TASK REQUIREMENTS: Provide the number of lines in the records that hold the string "computer", without any other words.

TASK MATERIAL:
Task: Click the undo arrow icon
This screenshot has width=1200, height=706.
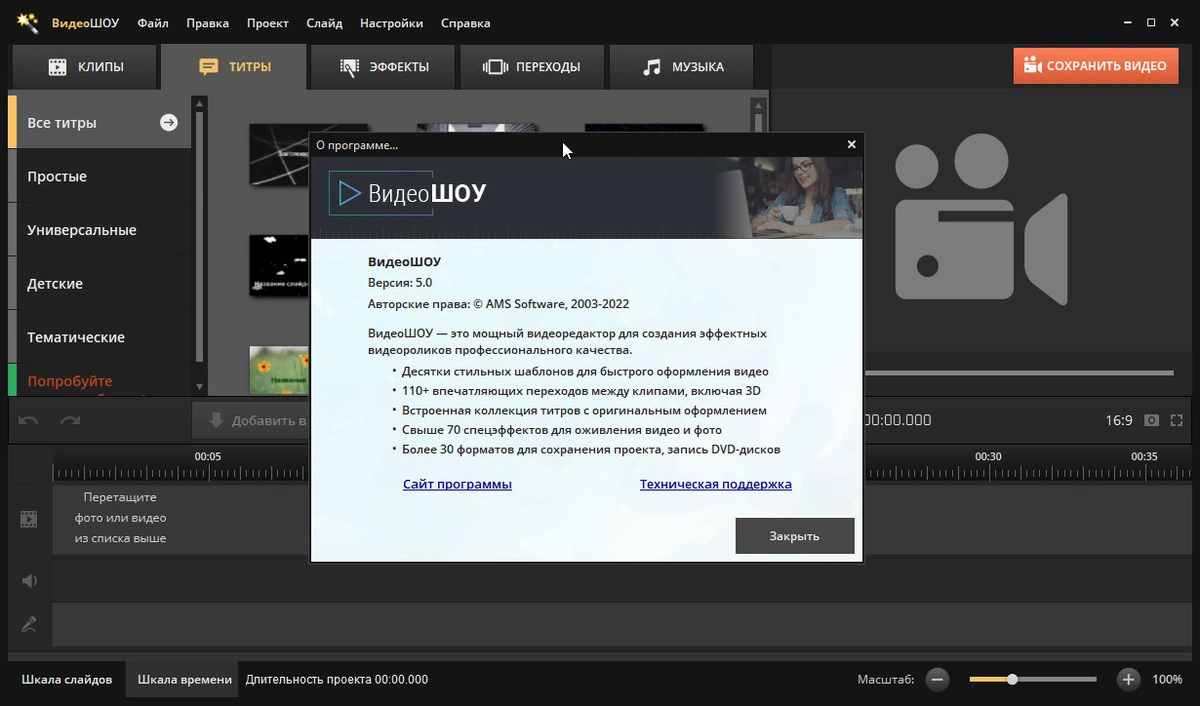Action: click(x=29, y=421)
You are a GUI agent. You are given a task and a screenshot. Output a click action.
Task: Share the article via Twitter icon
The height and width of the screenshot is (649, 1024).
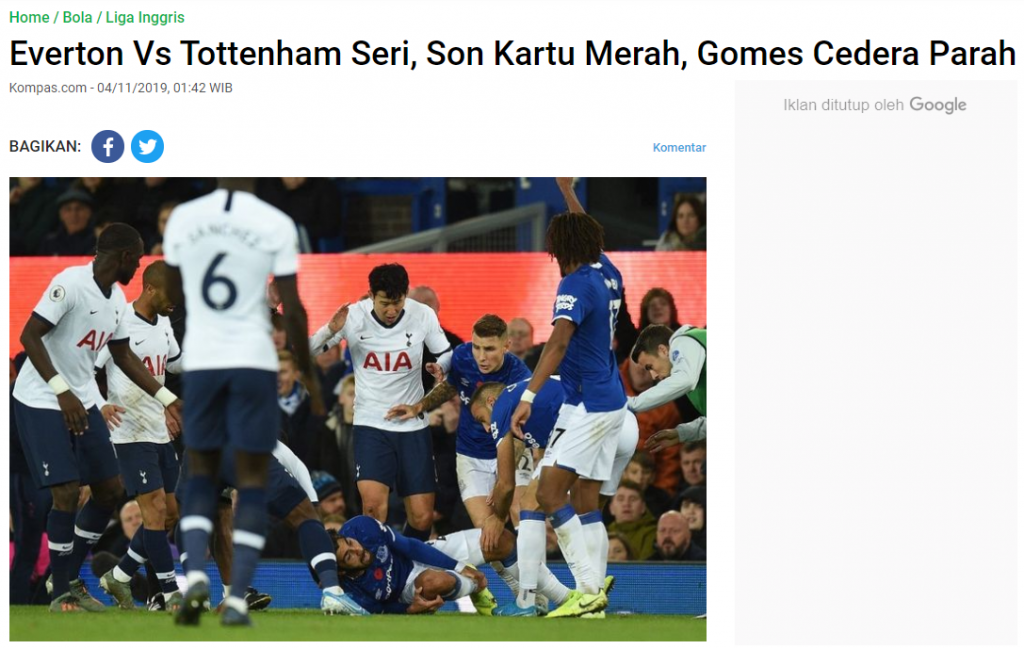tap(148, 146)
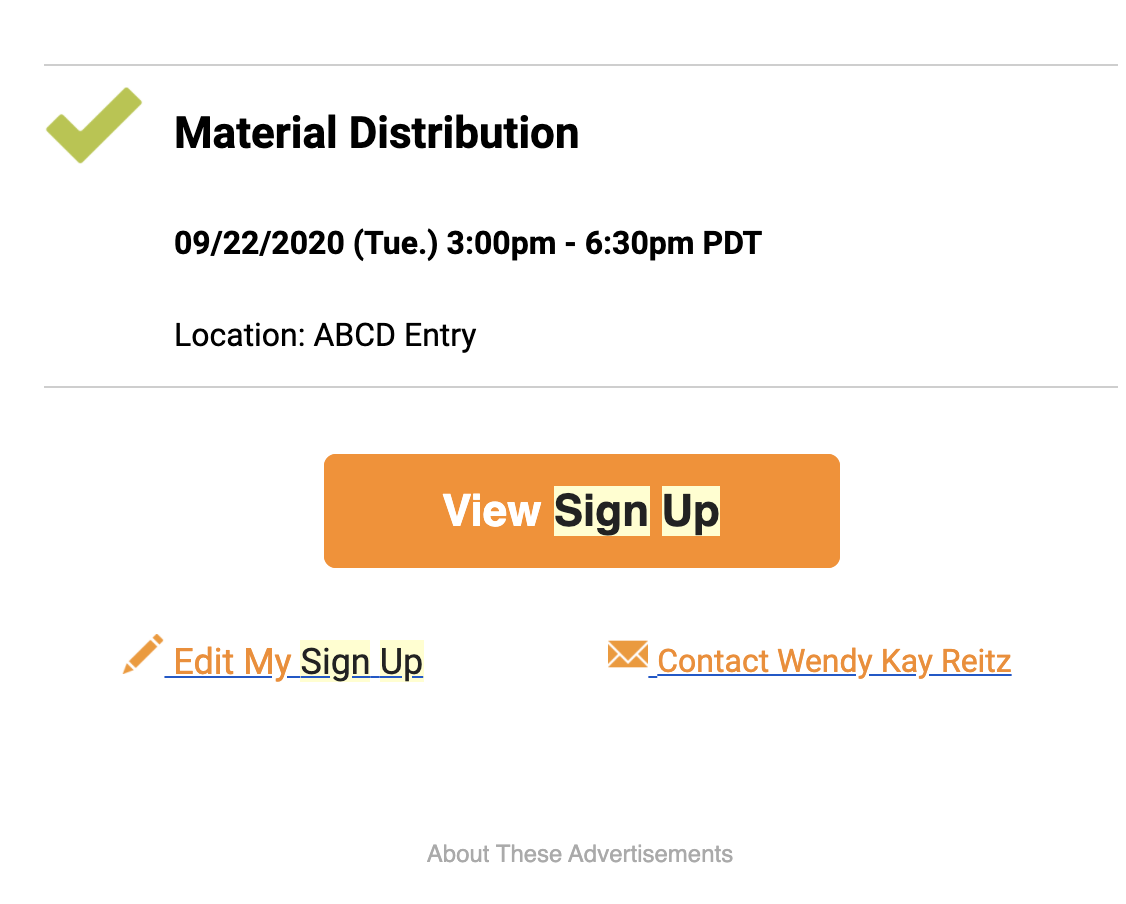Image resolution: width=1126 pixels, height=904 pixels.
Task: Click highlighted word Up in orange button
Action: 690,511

--

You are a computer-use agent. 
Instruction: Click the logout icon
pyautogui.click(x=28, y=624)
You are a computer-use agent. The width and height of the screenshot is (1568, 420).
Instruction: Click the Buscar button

---

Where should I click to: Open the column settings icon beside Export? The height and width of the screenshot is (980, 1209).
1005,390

RESPONSE BELOW: 2